Thermopsis lupinoides (Thermopsis lanceolata)
Stiffly ascending stems terminate with upright spikes of bright yellow; nectar-rich pea flowers. Thermopsis lupinoides (Thermopsis lanceolata) is a very attractive; if little known species. Non invasive. to 80cm. Sun (I see some books make T.lanceolata the correct name for this plant, whilst the newest Plant Finder (2015) splits them again into two species.)
Thermopsis is a member of the Fabaceae – The bean family, which is the third largest family of flowering plants with over 650 representative Genera (16,000 plus species) in nearly every corner of the Earth in a huge variety of habitats. They stretch from small herbaceous plants through shrubs and climbers to large tropical trees. Some exhibit sleep movement (closing up at night) like our native Clover, whilst others take it a step further closing on touch like the sensitive plant Mimosa.

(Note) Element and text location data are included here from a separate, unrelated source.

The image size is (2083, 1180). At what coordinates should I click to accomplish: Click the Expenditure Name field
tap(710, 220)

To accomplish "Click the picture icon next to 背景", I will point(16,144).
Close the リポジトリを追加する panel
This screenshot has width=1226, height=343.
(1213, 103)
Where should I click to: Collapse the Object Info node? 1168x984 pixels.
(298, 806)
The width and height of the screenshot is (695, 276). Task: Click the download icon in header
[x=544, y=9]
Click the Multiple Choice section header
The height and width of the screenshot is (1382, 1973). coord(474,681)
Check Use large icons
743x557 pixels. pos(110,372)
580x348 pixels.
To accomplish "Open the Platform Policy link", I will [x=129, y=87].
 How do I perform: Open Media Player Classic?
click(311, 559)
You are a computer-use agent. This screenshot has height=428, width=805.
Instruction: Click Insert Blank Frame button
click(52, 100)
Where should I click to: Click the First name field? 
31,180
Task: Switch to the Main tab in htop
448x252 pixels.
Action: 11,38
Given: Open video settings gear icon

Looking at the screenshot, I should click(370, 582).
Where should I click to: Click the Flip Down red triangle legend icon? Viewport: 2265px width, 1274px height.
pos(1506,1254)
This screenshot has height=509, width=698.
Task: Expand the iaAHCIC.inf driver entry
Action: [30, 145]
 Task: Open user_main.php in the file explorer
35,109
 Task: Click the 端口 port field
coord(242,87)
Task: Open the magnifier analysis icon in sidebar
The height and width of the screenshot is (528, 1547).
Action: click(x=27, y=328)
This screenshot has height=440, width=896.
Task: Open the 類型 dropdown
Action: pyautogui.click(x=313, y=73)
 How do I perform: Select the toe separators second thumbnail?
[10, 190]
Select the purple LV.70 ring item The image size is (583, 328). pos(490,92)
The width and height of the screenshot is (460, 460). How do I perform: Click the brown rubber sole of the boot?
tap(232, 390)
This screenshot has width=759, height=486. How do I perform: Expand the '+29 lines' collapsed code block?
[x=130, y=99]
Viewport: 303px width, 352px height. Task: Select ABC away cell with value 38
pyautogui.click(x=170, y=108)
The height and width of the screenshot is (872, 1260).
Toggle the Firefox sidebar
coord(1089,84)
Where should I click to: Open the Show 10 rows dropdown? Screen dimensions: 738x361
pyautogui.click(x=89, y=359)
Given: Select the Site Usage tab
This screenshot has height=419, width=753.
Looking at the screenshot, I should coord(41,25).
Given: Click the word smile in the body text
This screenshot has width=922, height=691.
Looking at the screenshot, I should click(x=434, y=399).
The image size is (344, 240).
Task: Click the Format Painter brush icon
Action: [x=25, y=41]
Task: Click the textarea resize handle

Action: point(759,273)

Fabaceae has previously been known as the Leguminosae (legume family – referring to the pods they all carry) and contains the former, much more prosaic Papilionaceae (referring to the butterfly like flower form).
What ties many of the Genera within the Fabaceae together is the unique assymetric (papilionaceous) form that the flowers take. Each individual flower exhibits bilateral symmetry with 5 petals. The large upper petal is known as the banner or standard. Below this are two wings which in their turn surround two more fused petals known as the keel. Within the boat like keel are enclosed the male parts of the flower – the stamens.